Nachricht 18.02.2026

Kinder schützen, Zuckersteuer einführen!

Africa Images via Canva

Vor dem CDU-Parteitag wirbt foodwatch gemeinsam mit Mediziner:innen für eine Abgabe auf überzuckerte Limos. Denn der flüssige Zucker ist besonders schädlich – auch für Kinder.

foodwatch und mehr als 40 Verbände aus Medizin, Kinder- und Verbraucherschutz sind sich einig: Wir brauchen in Deutschland endlich eine Limo-Abgabe! Denn süße Getränke fluten unseren Körper in kurzer Zeit mit enormen Mengen an Zucker. Cola, Limo & Co. sind damit eine wichtige Ursache für Adipositas, Typ-2-Diabetes und Karies.

Stimmt der Parteitag für Kindergesundheit ab?
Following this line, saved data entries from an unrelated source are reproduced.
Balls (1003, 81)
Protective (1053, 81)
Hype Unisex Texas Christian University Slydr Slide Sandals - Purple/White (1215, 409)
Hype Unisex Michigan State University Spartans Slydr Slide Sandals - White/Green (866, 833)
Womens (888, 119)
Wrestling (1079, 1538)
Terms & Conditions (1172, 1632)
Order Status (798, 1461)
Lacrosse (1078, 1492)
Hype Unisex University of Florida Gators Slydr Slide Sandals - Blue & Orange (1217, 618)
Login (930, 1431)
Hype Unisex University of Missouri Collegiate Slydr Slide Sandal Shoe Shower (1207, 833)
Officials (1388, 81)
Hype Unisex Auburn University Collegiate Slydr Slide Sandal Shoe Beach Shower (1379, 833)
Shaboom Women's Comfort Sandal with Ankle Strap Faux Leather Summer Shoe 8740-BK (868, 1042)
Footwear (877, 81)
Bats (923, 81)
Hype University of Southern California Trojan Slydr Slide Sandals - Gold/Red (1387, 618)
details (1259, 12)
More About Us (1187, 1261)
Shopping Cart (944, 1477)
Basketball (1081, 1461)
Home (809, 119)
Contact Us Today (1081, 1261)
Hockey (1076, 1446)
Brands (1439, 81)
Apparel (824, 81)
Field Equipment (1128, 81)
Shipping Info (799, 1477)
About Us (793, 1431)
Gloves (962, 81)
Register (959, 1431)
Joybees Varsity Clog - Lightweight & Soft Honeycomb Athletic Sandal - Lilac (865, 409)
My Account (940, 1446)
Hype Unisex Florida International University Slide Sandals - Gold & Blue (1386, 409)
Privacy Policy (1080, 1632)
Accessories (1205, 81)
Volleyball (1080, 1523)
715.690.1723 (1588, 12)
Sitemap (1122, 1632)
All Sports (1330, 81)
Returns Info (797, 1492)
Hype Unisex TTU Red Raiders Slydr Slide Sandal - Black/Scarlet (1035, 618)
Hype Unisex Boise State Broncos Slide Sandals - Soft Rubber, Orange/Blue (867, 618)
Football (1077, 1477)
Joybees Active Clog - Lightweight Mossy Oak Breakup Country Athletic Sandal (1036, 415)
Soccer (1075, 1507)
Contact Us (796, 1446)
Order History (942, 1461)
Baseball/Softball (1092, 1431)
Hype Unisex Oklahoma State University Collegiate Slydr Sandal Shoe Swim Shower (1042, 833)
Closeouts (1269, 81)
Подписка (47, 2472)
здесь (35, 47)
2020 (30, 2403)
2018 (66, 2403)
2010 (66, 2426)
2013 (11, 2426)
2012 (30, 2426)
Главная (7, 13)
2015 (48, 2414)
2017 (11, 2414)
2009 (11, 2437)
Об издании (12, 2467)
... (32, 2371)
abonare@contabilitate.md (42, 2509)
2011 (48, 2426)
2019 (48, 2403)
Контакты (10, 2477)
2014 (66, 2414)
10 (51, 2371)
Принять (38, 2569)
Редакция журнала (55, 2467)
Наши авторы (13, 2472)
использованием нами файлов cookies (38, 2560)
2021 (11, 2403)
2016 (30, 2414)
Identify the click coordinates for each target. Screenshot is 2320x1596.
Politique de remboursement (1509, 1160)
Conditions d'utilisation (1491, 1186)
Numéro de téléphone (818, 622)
Die CDU Schleswig-Holstein hat die Gefahren erkannt: Auf dem CDU-Parteitag am Wochenende will sie einen Antrag für eine Herstellerabgabe auf stark zuckerhaltige Getränke einbringen. Wir unterstützen sie dabei und haben einen offenen Brief an Bundeskanzler Friedrich Merz, die Bundesregierung und die Delegierten des CDU-Parteitags auf den Weg gebracht. Mit dabei sind viele Ärzteverbände, wie die Bundesärztekammer und die Deutsche Gesellschaft für Kinder- und Jugendmedizin, sowie das Deutsche Kinderhilfswerk. Denn Limonaden bilden auch eine Hauptquelle des Zuckerkonsums von Kindern. Mit zum Teil schweren Folgen für ihre Gesundheit im zukünftigen Leben.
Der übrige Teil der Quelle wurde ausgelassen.